EU/3/16/1612

On 17 February 2016, orphan designation (EU/3/16/1612) was granted by the European Commission to Retrophin Europe Limited, Ireland, for methyl 3-((2R)-2-hydroxy-4-(((((S)-1-methoxy-1-oxopropan-2-yl) amino)(phenoxy)phosphoryl)oxy)-3,3-dimethylbutanamido)propanoate for the treatment of pantothenate-kinase-associated neurodegeneration.

What is pantothenate-kinase-associated neurodegeneration?

Pantothenate-kinase-associated neurodegeneration (PKAN) is an inherited disease caused by a mutation (change) in the gene that produces an enzyme called pantothenate kinase-2. This enzyme is needed by brain cells for the first step in producing coenzyme A, which is essential for them to function. Patients with the disease cannot produce pantothenate kinase-2, resulting in gradual brain damage. Symptoms of PKAN usually appear in childhood and include severe dystonias (painful muscle spasms) and Parkinson-like effects such as rigidity and slow movement, as well as loss of sight and impaired swallowing.

PKAN is a long-term debilitating and life-threatening disease due to complications of severe muscle spasms that can affect swallowing and lead to pneumonia (infection of the lungs) and malnutrition.

What is the estimated number of patients affected by the condition?

At the time of designation, PKAN affected less than 0.03 in 10,000 people in the European Union (EU). This was equivalent to a total of fewer than 1,500 people*, and is below the ceiling for orphan designation, which is 5 people in 10,000. This isbased on the information provided by the sponsor and the knowledge of the Committee for Orphan Medicinal Products (COMP).

---

*Disclaimer: For the purpose of the designation, the number of patients affected by the condition is estimated and assessed on the basis of data from the European Union (EU 28), Norway, Iceland and Liechtenstein. This represents a population of 513,700,000 (Eurostat 2016).

What treatments are available?

No satisfactory methods of treatment for PKAN were authorised in the EU at the time of orphan designation. Patients received supportive therapy including muscle-relaxant medicines and Parkinson medicines to deal with the symptoms.

How is this medicine expected to work?

The enzyme pantothenate kinase-2 converts pantothenate (also called vitamin B5) from food into phosphopantothenate. This is the first of several steps in the production of the essential substance coenzyme A. Because patients with PKAN lack functioning pantothenate kinase-2, the cells cannot produce normal levels of phosphopantothenate that they need to produce coenzyme A.

This medicine provides a source of phosphopantothenate in a form that can be absorbed by cells. This allows brain cells to make the coenzyme A they need, thereby improving the symptoms of the condition.
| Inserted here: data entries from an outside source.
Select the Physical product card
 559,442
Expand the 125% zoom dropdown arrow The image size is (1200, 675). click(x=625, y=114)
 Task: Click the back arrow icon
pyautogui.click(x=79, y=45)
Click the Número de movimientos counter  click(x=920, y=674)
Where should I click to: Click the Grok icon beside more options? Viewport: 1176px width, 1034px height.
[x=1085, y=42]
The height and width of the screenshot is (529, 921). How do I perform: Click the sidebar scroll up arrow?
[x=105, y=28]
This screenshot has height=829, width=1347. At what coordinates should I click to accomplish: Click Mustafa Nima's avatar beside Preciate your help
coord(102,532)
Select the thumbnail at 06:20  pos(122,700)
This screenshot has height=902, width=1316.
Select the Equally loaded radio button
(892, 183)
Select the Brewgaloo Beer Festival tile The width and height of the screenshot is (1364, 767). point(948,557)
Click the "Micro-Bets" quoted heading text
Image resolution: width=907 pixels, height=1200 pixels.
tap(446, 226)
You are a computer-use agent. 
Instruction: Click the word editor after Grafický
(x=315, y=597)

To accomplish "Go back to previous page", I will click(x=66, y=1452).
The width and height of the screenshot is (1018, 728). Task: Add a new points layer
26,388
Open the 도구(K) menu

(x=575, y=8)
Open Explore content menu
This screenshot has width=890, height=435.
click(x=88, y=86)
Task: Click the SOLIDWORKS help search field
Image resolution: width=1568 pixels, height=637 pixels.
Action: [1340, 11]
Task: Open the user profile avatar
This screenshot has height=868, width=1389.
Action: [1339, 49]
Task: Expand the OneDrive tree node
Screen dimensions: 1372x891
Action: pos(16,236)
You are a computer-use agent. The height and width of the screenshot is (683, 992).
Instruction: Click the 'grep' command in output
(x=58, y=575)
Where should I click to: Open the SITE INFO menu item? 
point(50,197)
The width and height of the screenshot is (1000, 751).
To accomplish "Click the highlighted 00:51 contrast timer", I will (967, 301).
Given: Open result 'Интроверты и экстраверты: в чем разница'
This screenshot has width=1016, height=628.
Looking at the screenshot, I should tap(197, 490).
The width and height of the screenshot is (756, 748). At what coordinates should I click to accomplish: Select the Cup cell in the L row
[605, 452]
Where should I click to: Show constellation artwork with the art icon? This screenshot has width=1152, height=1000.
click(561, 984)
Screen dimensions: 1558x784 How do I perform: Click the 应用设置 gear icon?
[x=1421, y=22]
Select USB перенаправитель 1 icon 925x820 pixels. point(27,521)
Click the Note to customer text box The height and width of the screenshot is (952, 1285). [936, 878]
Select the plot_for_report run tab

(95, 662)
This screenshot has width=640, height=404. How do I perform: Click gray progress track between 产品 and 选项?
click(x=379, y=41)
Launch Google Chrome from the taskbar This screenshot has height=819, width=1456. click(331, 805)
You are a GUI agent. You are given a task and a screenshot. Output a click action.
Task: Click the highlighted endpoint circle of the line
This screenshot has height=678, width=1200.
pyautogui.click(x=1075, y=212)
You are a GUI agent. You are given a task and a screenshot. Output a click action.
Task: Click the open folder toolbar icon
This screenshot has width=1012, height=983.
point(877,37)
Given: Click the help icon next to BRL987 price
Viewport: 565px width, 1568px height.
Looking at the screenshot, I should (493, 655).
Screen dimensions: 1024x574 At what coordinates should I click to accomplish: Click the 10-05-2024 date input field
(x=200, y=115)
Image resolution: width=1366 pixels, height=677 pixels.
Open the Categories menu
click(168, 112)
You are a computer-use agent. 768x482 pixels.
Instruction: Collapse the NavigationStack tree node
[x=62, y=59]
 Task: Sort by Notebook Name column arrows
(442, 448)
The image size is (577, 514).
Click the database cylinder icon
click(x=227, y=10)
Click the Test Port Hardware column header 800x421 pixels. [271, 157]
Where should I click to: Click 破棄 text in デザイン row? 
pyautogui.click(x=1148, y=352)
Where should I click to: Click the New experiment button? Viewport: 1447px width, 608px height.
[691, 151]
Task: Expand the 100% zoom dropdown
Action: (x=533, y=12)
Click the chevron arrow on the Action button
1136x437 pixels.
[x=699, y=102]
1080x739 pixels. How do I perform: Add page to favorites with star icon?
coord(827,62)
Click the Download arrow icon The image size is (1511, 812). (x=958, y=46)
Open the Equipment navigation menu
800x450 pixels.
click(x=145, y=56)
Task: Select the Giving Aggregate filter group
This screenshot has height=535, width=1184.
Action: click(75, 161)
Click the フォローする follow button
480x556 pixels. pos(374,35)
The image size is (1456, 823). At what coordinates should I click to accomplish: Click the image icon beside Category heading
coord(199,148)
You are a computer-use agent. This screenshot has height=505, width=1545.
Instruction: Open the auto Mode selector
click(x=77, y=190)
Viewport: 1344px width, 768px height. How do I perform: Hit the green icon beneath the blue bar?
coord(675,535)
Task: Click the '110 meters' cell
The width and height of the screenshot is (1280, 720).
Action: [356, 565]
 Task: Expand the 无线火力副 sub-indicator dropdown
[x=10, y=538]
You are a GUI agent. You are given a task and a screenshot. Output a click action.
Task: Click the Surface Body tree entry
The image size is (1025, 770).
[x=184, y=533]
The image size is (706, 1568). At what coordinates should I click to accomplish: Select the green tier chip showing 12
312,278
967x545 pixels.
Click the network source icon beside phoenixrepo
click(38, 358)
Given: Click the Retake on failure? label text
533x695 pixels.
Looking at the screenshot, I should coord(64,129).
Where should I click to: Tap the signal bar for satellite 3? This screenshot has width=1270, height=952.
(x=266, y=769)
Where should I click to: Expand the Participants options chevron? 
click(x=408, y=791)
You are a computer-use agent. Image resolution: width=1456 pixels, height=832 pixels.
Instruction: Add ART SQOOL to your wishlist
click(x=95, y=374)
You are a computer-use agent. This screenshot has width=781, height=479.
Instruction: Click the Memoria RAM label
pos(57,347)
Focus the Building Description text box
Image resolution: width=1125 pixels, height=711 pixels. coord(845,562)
What is the stage of development of this medicine?

The effects of the medicine have been evaluated in experimental models.

At the time of submission of the application for orphan designation, a clinical trial with this medicine in healthy volunteer had been completed and clinical trials in patients with PKAN were planned.

At the time of submission, the medicine was not authorised anywhere in the EU for PKAN. Orphan designation of the medicine had been granted in the United States for this condition.

In accordance with Regulation (EC) No 141/2000 of 16 December 1999, the COMP adopted a positive opinion on 21 January 2016 recommending the granting of this designation.

Opinions on orphan medicinal product designations are based on the following three criteria:

• the seriousness of the condition;
• the existence of alternative methods of diagnosis, prevention or treatment;
• either the rarity of the condition (affecting not more than 5 in 10,000 people in the EU) or insufficient returns on investment.

Designated orphan medicinal products are products that are still under investigation and are considered for orphan designation on the basis of potential activity. An orphan designation is not a marketing authorisation. As a consequence, demonstration of quality, safety and efficacy is necessary before a product can be granted a marketing authorisation.

The Committee for Orphan Medicinal Products reviews the orphan designation of a product if it is approved for marketing authorisation.